*** Opening of Given entries ***
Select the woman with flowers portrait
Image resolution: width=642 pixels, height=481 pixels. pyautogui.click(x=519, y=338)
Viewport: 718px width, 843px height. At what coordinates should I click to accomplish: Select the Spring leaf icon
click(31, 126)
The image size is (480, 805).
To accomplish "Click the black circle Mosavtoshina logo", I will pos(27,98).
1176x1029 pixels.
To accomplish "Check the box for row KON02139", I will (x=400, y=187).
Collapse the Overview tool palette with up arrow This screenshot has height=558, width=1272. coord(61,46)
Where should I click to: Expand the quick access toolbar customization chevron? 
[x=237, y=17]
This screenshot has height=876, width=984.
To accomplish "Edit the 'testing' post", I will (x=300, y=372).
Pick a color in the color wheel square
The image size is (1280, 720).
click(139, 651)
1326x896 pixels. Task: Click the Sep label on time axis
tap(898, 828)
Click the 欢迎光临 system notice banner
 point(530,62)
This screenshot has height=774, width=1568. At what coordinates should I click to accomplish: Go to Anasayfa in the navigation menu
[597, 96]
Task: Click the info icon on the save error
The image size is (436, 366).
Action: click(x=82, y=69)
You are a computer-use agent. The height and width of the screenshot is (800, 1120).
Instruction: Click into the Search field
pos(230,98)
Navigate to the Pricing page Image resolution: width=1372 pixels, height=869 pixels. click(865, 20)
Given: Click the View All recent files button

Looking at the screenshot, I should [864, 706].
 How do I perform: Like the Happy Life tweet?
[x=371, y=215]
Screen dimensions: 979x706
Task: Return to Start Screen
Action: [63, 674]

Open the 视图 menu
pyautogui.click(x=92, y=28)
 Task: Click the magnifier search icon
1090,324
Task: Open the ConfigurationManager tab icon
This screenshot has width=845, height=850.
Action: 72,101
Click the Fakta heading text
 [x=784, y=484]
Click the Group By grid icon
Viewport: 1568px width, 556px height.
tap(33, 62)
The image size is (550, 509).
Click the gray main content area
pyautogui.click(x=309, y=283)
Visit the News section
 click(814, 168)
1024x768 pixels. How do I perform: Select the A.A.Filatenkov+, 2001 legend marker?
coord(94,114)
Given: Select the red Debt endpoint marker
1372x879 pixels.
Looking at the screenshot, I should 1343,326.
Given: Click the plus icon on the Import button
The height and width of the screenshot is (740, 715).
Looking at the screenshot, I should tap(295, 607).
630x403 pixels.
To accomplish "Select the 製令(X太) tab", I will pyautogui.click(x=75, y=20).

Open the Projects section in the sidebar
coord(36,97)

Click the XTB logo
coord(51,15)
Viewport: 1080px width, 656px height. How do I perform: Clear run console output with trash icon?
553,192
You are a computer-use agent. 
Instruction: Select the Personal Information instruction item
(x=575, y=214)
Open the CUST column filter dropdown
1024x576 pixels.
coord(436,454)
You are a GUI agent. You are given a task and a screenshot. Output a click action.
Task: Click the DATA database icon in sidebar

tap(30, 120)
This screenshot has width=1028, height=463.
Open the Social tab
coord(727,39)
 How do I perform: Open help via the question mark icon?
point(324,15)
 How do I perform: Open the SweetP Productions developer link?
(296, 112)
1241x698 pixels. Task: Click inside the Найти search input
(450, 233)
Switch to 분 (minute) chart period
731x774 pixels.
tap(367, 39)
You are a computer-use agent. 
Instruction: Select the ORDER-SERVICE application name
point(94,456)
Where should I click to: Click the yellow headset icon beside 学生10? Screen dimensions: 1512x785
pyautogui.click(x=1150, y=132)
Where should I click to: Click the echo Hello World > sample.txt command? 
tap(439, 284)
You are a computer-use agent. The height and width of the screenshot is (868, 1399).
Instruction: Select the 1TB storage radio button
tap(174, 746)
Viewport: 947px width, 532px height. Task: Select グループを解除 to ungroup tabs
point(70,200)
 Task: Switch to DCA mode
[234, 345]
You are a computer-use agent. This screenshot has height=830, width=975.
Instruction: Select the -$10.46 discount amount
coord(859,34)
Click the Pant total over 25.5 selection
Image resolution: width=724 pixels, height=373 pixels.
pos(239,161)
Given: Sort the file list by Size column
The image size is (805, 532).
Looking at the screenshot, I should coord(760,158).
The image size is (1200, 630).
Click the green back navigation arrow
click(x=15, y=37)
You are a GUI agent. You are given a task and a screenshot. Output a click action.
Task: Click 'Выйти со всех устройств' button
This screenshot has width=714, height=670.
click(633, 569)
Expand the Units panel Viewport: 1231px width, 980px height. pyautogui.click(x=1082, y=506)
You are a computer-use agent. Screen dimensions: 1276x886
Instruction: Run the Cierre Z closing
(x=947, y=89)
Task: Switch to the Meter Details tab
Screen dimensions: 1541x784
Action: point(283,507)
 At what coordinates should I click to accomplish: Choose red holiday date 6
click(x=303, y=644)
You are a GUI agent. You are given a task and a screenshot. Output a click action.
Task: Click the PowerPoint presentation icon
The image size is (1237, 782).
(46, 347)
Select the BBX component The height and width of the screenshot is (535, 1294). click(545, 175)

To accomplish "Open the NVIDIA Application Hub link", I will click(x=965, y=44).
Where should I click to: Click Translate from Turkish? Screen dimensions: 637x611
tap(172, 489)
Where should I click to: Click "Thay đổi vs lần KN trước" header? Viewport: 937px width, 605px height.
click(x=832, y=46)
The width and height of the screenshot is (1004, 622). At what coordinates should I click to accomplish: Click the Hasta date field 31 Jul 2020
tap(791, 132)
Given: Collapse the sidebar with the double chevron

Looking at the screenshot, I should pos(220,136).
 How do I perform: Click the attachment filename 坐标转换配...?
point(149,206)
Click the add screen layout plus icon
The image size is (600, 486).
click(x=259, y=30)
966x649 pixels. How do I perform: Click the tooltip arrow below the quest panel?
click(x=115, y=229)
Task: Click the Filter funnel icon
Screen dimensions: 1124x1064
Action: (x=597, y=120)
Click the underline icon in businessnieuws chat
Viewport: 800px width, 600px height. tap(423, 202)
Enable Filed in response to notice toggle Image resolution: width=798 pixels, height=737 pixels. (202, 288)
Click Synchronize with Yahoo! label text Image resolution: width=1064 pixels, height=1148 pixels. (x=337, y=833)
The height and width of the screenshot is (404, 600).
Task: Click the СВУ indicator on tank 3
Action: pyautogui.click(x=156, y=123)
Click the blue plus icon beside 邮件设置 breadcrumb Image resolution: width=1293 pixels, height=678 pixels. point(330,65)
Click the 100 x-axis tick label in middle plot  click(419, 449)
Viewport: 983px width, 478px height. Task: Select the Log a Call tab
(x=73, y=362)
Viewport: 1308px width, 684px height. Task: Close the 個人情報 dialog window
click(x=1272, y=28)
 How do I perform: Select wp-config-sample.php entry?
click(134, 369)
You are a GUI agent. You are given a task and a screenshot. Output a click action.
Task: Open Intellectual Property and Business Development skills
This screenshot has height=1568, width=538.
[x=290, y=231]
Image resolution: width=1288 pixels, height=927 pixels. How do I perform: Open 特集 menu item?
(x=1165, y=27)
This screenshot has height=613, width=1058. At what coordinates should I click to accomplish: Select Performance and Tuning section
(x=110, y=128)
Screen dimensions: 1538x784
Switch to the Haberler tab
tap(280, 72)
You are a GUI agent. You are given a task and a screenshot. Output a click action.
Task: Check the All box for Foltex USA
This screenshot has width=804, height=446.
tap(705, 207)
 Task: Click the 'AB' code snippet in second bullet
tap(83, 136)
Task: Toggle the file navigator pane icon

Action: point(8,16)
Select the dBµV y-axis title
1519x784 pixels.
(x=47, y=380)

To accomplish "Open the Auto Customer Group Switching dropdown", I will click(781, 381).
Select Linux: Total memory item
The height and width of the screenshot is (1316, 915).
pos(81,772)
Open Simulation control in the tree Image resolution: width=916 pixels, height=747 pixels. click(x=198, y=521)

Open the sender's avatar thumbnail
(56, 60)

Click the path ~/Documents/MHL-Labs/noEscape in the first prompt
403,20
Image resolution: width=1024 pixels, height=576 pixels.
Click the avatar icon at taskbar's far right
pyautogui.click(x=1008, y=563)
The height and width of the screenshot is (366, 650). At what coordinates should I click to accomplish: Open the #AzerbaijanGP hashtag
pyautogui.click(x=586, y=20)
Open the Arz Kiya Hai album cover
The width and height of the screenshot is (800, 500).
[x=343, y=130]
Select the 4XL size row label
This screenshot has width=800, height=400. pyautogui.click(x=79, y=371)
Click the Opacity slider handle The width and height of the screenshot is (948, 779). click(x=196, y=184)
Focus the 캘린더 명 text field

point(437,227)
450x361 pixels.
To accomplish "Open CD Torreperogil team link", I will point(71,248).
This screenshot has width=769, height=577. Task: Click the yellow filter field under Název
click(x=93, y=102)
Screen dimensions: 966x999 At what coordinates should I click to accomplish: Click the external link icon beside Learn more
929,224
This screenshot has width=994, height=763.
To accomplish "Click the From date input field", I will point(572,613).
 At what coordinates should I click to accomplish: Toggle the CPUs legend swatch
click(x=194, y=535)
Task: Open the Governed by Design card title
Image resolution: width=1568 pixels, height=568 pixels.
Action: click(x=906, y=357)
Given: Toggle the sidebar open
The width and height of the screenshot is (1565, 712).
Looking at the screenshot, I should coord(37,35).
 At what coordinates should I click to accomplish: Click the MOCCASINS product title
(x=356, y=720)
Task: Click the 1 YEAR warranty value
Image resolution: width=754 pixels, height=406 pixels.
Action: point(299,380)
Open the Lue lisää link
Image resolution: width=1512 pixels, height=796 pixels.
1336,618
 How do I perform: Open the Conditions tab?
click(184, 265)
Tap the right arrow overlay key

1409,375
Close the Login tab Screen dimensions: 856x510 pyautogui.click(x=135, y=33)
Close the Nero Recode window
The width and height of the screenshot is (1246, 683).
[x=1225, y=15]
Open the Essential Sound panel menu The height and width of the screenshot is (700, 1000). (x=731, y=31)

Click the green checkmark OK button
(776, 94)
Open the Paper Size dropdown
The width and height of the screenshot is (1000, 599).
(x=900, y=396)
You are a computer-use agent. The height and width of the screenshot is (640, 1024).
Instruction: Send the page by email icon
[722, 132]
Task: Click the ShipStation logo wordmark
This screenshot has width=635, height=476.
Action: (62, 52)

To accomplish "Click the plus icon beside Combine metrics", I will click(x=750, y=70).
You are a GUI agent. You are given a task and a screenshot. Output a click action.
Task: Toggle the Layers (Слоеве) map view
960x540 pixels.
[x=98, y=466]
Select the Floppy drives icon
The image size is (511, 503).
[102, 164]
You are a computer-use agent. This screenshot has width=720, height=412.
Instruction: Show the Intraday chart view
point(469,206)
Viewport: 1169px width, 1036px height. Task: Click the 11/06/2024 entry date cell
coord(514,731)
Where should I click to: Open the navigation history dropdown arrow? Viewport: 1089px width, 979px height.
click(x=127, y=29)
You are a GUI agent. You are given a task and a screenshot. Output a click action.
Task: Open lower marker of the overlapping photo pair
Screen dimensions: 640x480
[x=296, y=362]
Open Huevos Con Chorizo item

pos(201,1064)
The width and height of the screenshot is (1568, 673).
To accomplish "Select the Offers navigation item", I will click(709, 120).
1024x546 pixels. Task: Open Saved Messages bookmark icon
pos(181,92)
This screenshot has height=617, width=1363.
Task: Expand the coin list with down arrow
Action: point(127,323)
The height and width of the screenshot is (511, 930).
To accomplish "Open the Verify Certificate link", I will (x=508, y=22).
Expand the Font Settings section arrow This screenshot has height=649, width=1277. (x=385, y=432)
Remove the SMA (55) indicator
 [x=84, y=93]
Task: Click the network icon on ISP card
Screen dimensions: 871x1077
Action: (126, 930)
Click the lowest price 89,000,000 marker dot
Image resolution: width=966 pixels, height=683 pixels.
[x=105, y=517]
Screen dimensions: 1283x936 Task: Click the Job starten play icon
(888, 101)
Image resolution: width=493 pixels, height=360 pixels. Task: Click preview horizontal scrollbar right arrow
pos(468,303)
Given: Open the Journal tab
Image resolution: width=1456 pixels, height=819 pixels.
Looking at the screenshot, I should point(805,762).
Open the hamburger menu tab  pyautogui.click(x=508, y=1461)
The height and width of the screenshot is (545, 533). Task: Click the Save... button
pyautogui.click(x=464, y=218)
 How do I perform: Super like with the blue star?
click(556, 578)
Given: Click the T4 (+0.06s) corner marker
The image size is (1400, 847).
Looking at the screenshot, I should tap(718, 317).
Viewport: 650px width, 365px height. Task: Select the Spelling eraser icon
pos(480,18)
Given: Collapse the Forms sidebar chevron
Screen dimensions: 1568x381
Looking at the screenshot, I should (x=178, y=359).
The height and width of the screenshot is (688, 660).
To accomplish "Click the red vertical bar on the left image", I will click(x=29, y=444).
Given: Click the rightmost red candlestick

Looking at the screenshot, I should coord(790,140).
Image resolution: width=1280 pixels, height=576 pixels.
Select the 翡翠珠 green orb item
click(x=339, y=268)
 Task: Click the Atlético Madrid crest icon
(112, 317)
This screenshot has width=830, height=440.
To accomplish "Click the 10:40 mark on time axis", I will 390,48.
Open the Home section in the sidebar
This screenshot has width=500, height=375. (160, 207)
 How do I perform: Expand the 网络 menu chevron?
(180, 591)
*** Close of Given entries ***
Task:
Starting at the top of the data above, repeat every line exactly until the line containing "The image size is (480, 805)." has been given, then stop.

Reply to the task:
Select the woman with flowers portrait
Image resolution: width=642 pixels, height=481 pixels. pyautogui.click(x=519, y=338)
Viewport: 718px width, 843px height. At what coordinates should I click to accomplish: Select the Spring leaf icon
click(31, 126)
The image size is (480, 805).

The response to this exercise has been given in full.